Tocar las monedas de Satoshi es como meterse con lo sagrado en Bitcoin, y eso la neta no se vale.
En la Bitcoin Conference de Las Vegas se armó la plática sobre la amenaza que trae la computación cuántica para Bitcoin. Alex Thorn, que es el mero mero en investigación de Galaxy, contó en un hilo todo lo que se habló: sí, el riesgo existe y hay que estar listos, pero sin berrinches ni hacer cambios locos que dañen la red.
Lo que prendió la mecha fue un panel llamado “¿Qué tan real es la amenaza cuántica?”, que hasta en las pláticas de pasillo seguía dando de qué hablar. Se tomó en cuenta todo lo nuevo que han hecho expertos de Stanford, Ethereum y Google, que están diciendo que el día que las computadoras cuánticas ataquen está cada vez más cerca.
La bronca más grande es qué pasa con esas monedas que se cree que son de Satoshi Nakamoto, más de un millón de bitcoins guardados en direcciones bien viejitas. Meterle mano a esos BTC sería una pisoteada bien fea al rollo de los derechos de propiedad en Bitcoin, y eso le quitaría todo el valor al dinero digital.
Alex dice que el riesgo ahorita está bajo porque esas monedas están dispersas en como 22 mil direcciones, así que para un ataque cuántico habría que ir por muchas direcciones, no solo una.

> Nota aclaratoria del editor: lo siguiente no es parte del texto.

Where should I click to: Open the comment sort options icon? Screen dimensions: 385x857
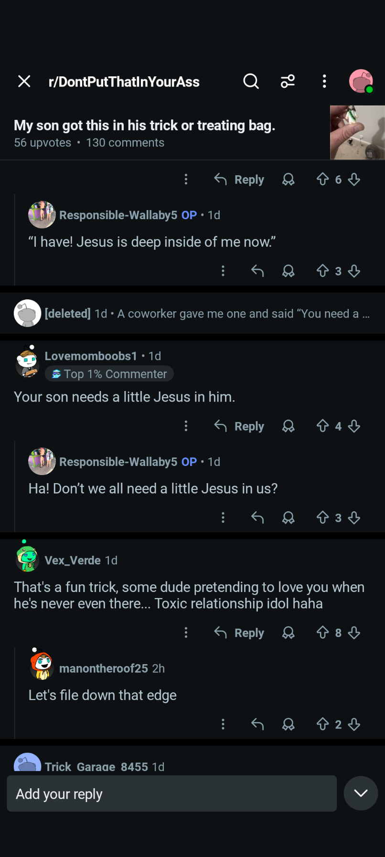coord(288,82)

Además, el mercado ya ha manejado cantidades iguales sin que se caiga todo.
Pero aquí viene el dilema: hay bitcoiners como Matt Corallo que creen que no se puede ser tan relajado y que hay que ponerse las pilas con un plan para proteger esas monedas antes de que las quieran robar de a muertito.

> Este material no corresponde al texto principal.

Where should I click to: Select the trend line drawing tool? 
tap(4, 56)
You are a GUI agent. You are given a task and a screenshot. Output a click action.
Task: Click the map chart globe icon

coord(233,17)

Matt no está de acuerdo con dejar las cosas como están; sabe que cualquier solución va a ser imperfecta, pero mejor hacer algo que quedarse esperando a que pierdan todo. También duda que el mercado aguante fácil un millón de BTC más de golpe sin desbarajustes.
La idea es meter un “soft fork” (una actualización suave) que cambie las reglas para que las firmas viejas de Bitcoin ya no funcionen a partir de una fecha. Esto fue propuesto por unos cracks como Jameson Lopp y otros.
La comunidad en redes como X está de acuerdo en estar listos pero sin tirarse al drama ni al terror. Más bien, prepararse con calma, seguir investigando y solo activar estas nuevas tecnologías si realmente hacen falta, para no meter la pata.
La neta es que todo este rollo está ayudando a que Bitcoin se ponga más fuerte y se adapte a lo que venga. Lo que pasó en Vegas dejó claro que la onda es innovar con cabeza fría, sin sacrificar la esencia de Bitcoin. La discusión sigue, pero todos quieren que Bitcoin siga rifando y sea seguro para rato.